*** Data listing Section Begins ***
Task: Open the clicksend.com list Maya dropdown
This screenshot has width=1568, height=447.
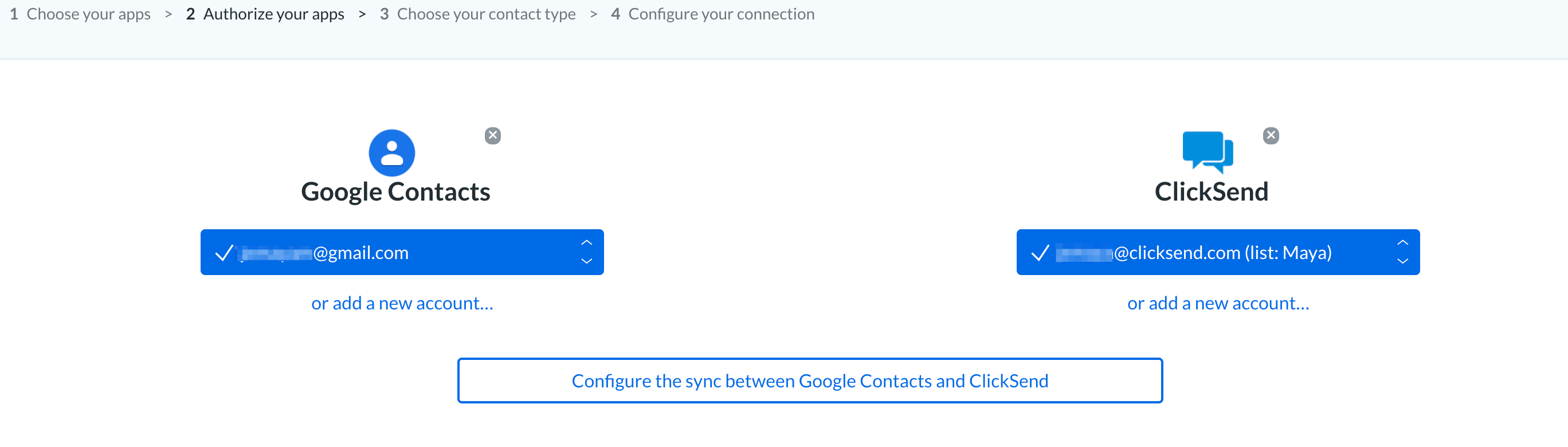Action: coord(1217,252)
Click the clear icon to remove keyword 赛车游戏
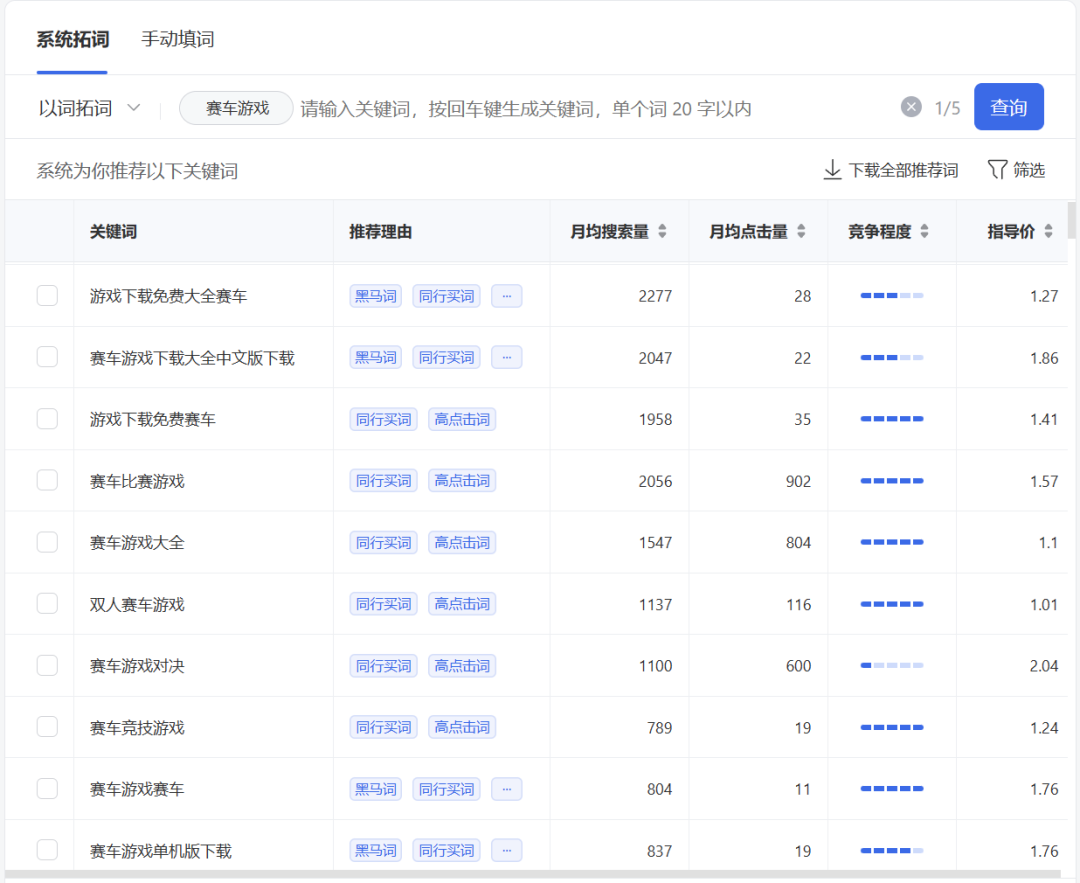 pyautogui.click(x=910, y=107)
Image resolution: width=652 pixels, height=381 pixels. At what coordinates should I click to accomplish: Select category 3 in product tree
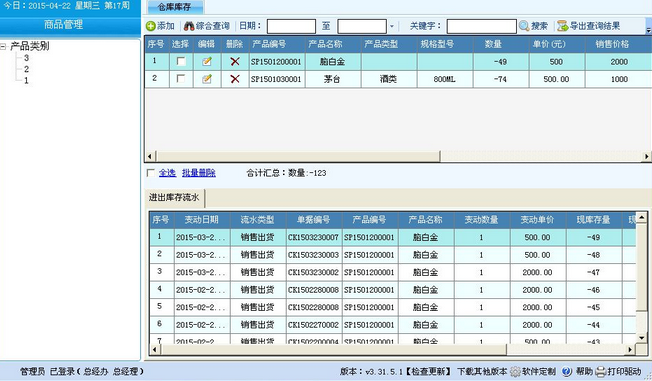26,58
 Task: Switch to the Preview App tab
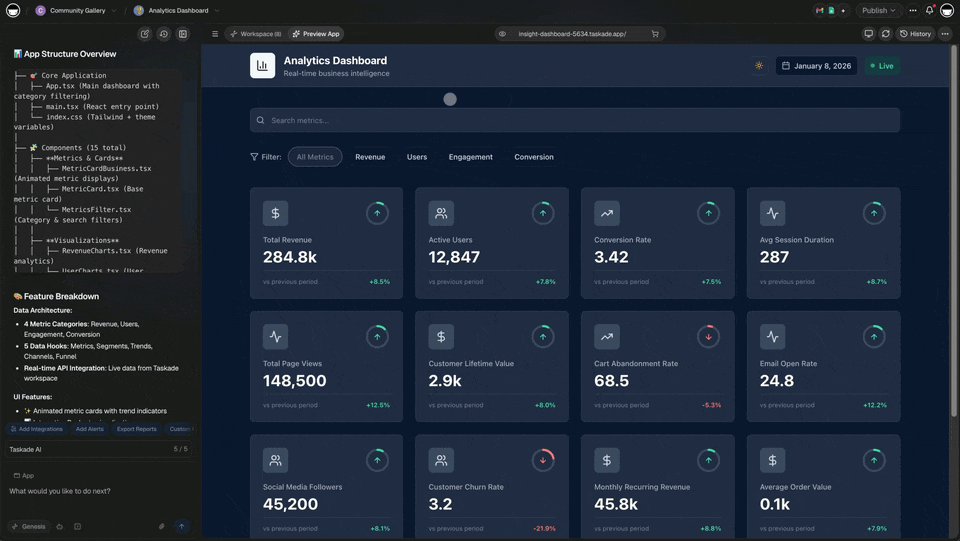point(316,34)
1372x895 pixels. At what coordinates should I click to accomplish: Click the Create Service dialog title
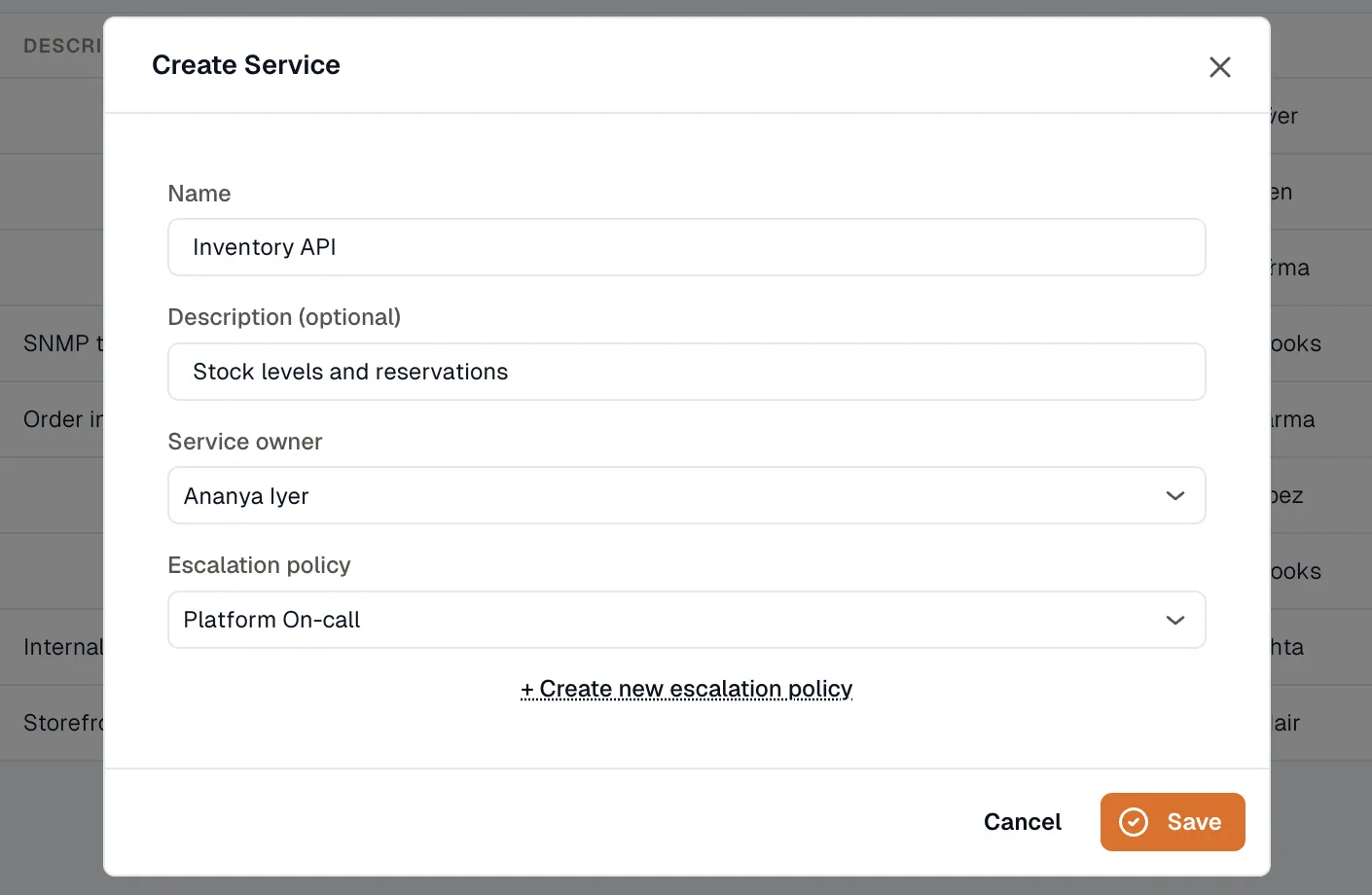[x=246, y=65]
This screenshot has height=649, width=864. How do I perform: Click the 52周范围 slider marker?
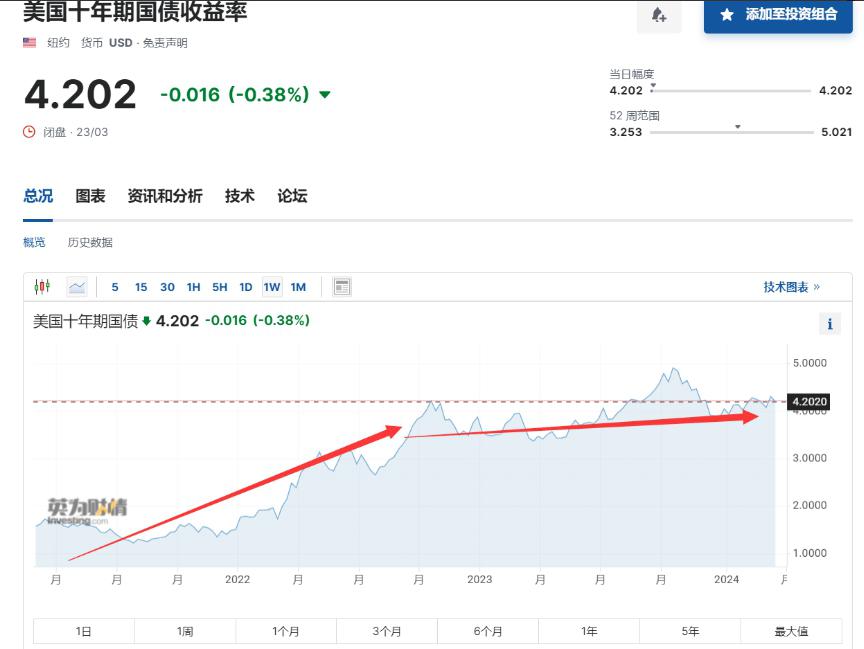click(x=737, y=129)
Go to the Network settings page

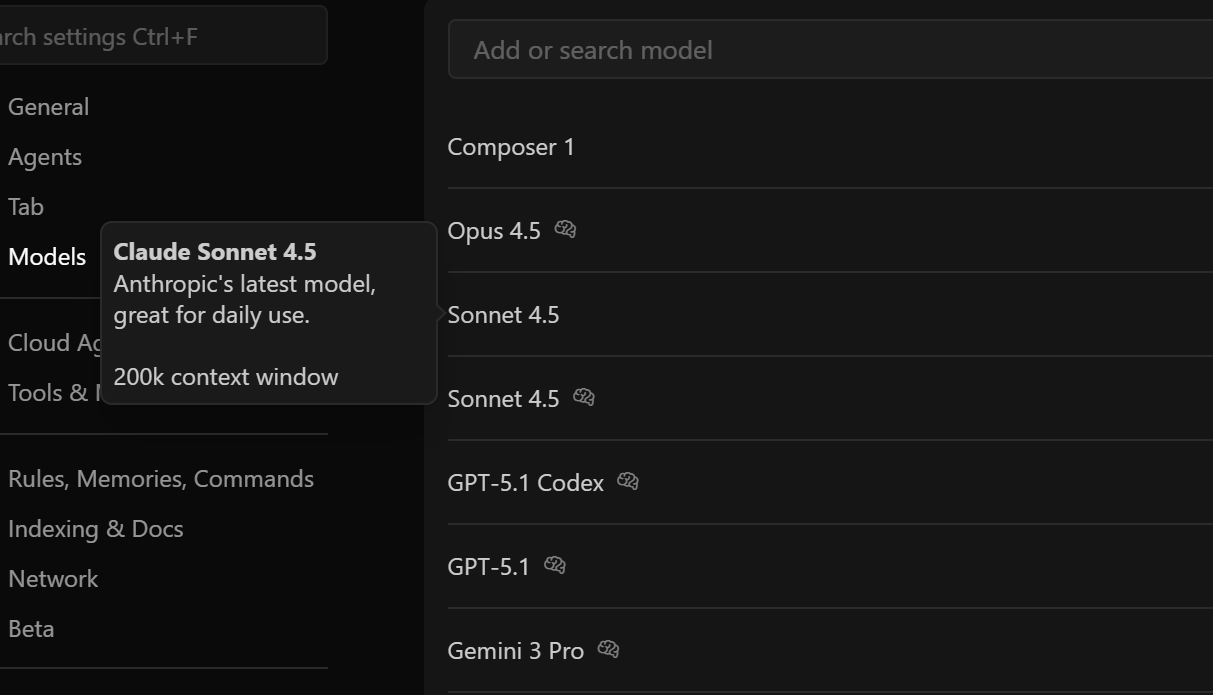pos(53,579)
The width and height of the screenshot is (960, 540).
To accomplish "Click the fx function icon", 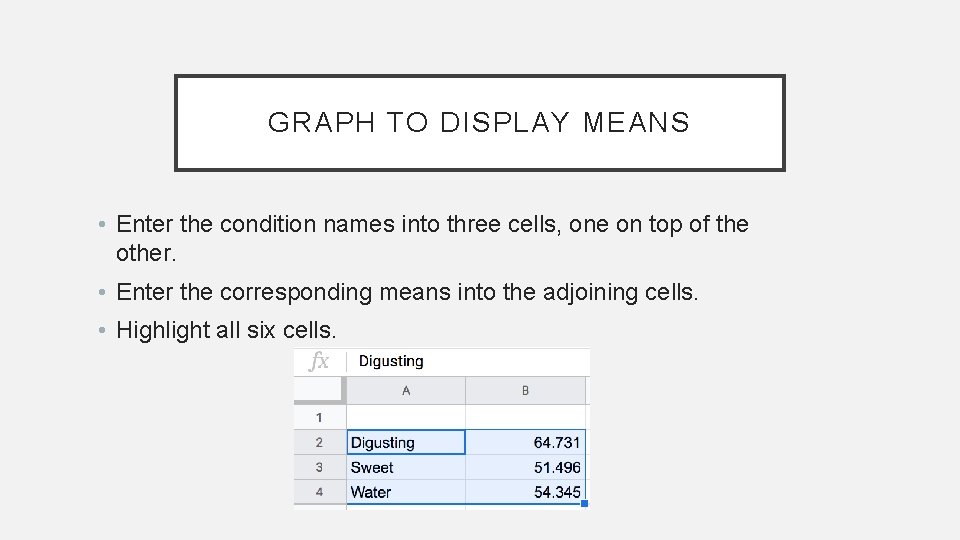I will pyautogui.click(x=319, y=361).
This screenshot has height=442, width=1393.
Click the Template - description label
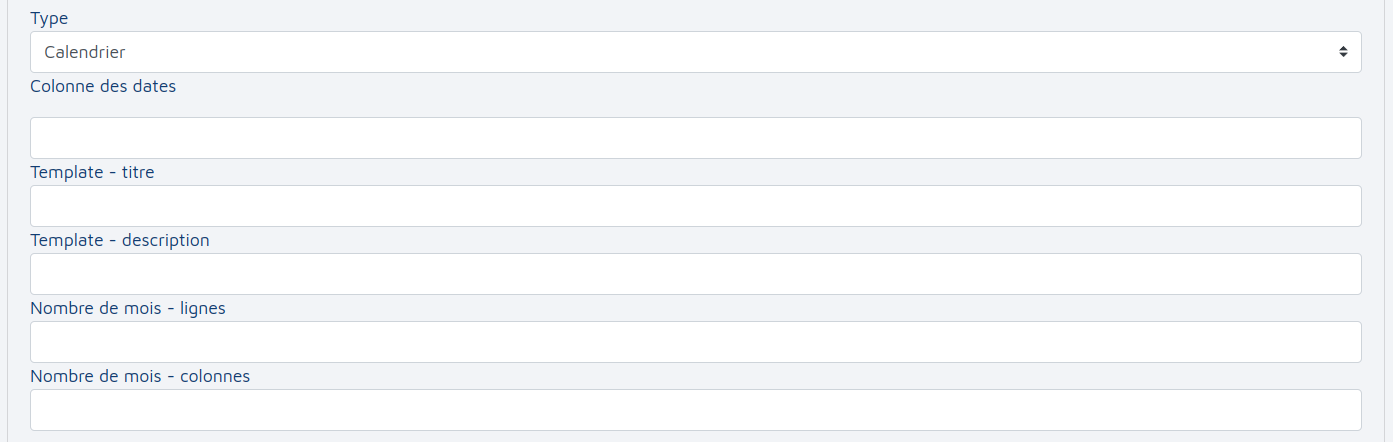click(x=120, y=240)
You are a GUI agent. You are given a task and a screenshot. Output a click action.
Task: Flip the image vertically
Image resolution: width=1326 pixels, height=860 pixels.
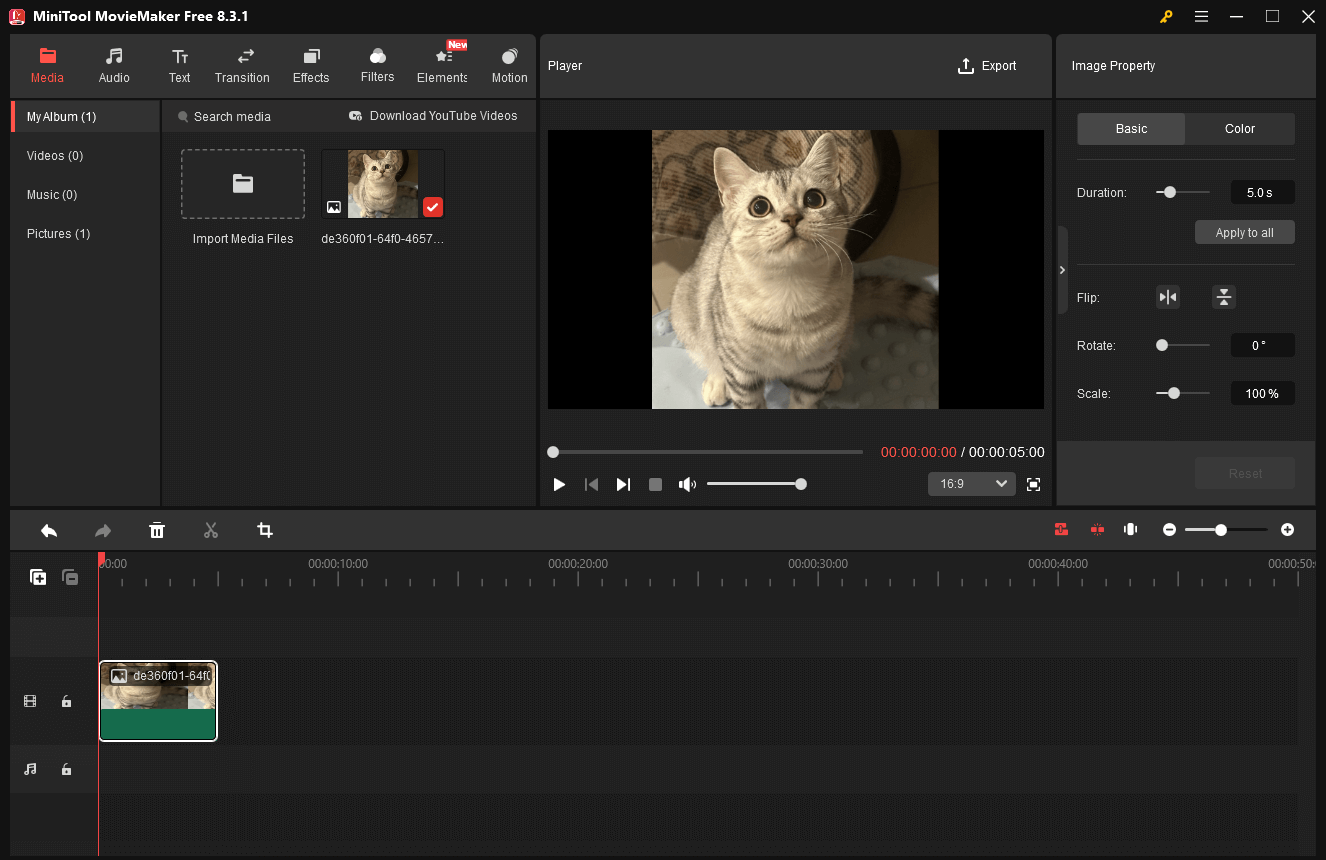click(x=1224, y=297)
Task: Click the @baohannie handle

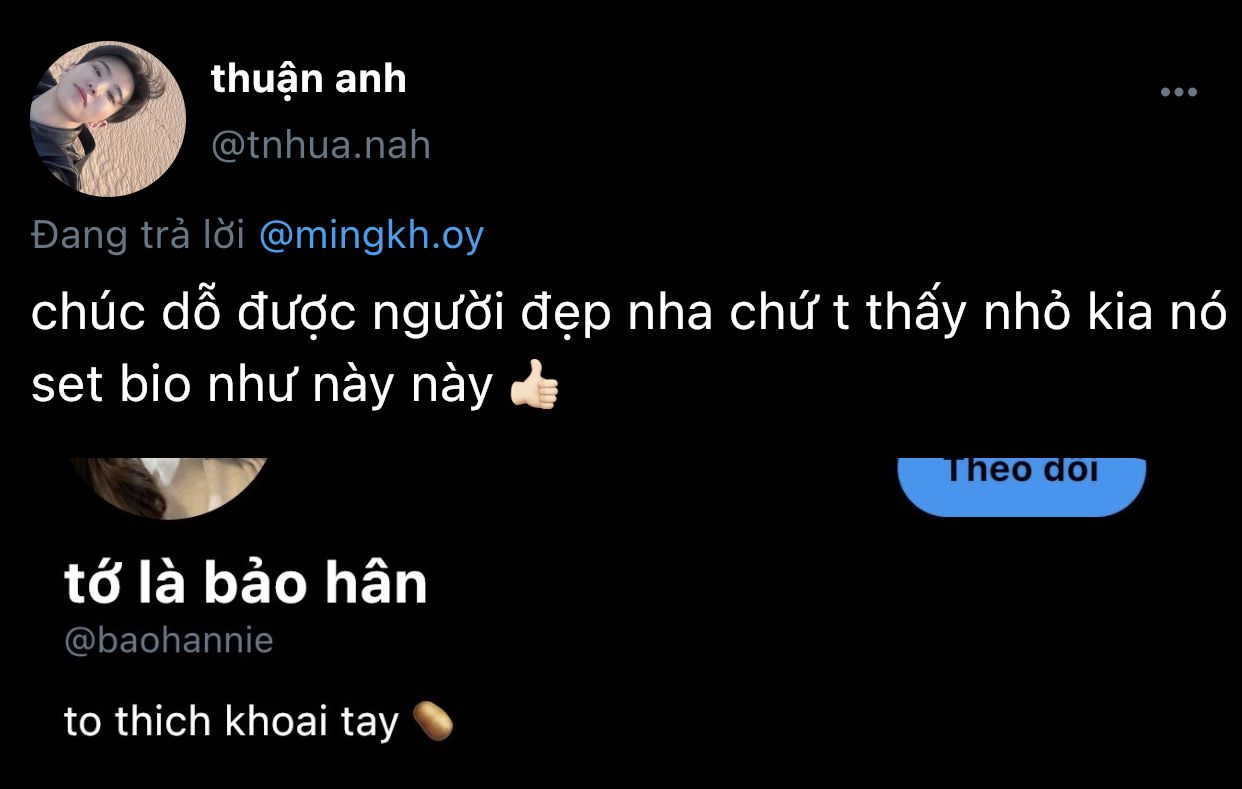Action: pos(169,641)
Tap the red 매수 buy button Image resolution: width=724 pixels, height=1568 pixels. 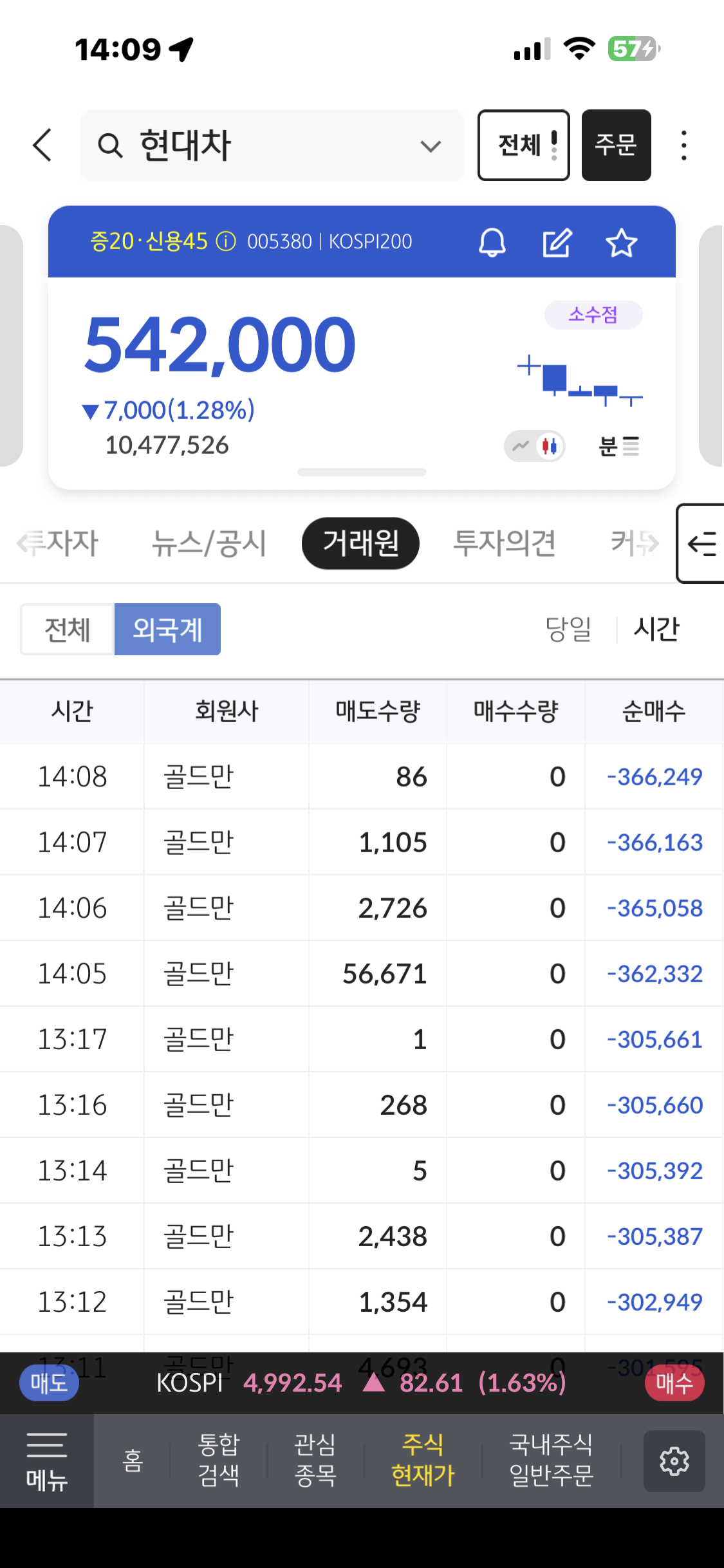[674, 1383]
*** Data listing Section Ends ***
What you are asked to do
Using the material above, transcribe exactly the lines from the one holding "1372x895 pixels. At" to the one holding "The width and", both ends kept. Do not carry over any pictures.

Answer section
1372x895 pixels. At what coordinates should I click to accomplish: Click the Create Service dialog title
[x=246, y=65]
This screenshot has height=649, width=864. How do I perform: Click the 52周范围 slider marker?
click(x=737, y=129)
Go to the Network settings page

pos(53,579)
The width and height of the screenshot is (960, 540).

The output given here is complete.